I do mostly try to keep argument in my Journal more on a Rational basis rather than involving untoward speculation as to Motives and Such, simply because I am considerably more confident with the former (not, I might add, that I have all that much confidence that my Rational Abilities are particularly keen, but they are certainly better than my abilities regarding evaluating Rumour and Motivation). On that basis, I would like to comment again on a specific part of the current Kerfuffle concerning OpenSpace Areas - namely, the relationship between increasing Price, and the Stated Reasons for doing so.
The stated reasons, in case it had been forgotten, are that those operating OpenSpace areas are overusing them and causing significant issues for others who happen to also be operating areas under the auspices of the same CPU. (Which is entirely believable and has in fact been commented on regularly in the Forums and elsewhere.)
Now, if such a problem is noted, the careful world-owner (the Lab, here) will reasonably wish to attempt to ameliorate the problem. Solutions might include:
(a) Increasing the efficiency of the simulators in question, by means of improvements to hardware or sofware or both, so that this overuse is no longer overuse;
(b) Discouraging owners of OpenSpace areas from said overuse.
Let us quickly look at (a). Increasing the price will not affect the rate of software development - this is one of those immutable laws of the universe, that throwing money at a project is of very little use when existing development is at full speed anyway, and in any case the amount of increased revenue is not that great. Extra revenue could, theoretically, help to add faster hardware, but I have not seen that even mentioned, and the effort required to change said hardware as well as the cost of it would go far beyond the revenue gained here. Thus I do not consider that a price increase could result in any of the solutions in (a) taking place, at least in the short term and almost certainly in the long term as well, given the limited amount of extra resources to be gained by the Laboratory.
So, on to (b) - discouraging folk from their current levels of use. Now, economic disincentives can work, of course. If it is clearly in someone's financial interest to restrict their usage to only what they need and no more, they may well do so. A tiered system of, er, tier would do this to an extent, though it would involve some sort of resource measurement and management - more on this later.
However, a flat increase is not an economic disincentive, as it has no relation to the level of use. In fact, if anything, it is an incentive to high usage - if one is paying more, one might as well use as many resources as one can, renting out extra parcels, adding in more temp rezzers and all that sort of thing. The only reduced level of use that would result from a flat increase is that some people might entirely abandon their OpenSpace areas, and so, certain folk might find that they were the only ones left sharing a CPU - at which point I suspect that they would be moved onto another more populated CPU and the old one used for some other purpose. A flat price increase will only ever reduce the overall number of areas.

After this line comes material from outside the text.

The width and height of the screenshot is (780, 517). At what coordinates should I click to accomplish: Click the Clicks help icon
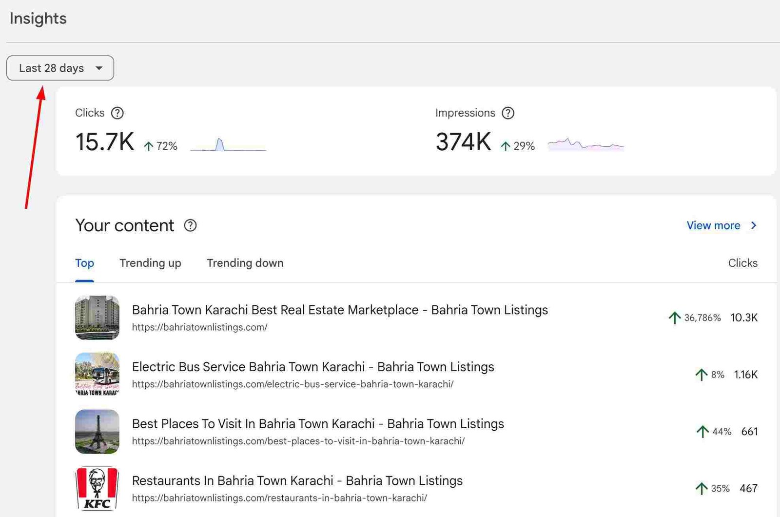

The problem I am thus left with is that I cannot see any possible connection between raising prices and managing sim usage. The stated reasons cannot be the real ones. I am sure somebody will inform me if I have made some sort of gross and embarrassing logical error here, but I do not believe that to be the case. The relevance of sim usage to price increases is about the same as the relevance of, say, the number of cat ears to be found on OpenSpace sims to price increases. (In other words, an amount approaching zero.) Either there has been a sudden - and unusually virulent - outbreak of Irrational Business Decision Syndrome, or another reason must be to blame.
I mentioned the measurement of sim resources used above, and I have heard many folk say things along the lines of "well why don't they just crack down on the people overusing the areas then?" I am afraid that I cannot answer that, but I can certainly observe that the Blessed Laboratory have shown an intense unwillingness to go anywhere near this throughout all of the history that I have been privileged to observe.
Measuring prim usage is about as far as it goes, and even then, blatant abuses of the prim allowance via temp rezzers has been and continues to be ignored. Estate owners can view a few greater statistics but not in any huge detail, and on the Mainland one does not even have that option, and there are no limits in place as to who can use what resources fairly, unless those resources be prims. There have been complaints of overuse on the Mainland forever and apart from occasional personal attention by occasional Lindens, nothing has been done in terms of real regulation or real tools. Therefore I do not consider it likely that, in this instance, resource reporting and limit enforcement will emerge as solutions in practice - even if they would be a good idea, not just for OpenSpace areas, but everyone else sharing without an overall sim owner as well.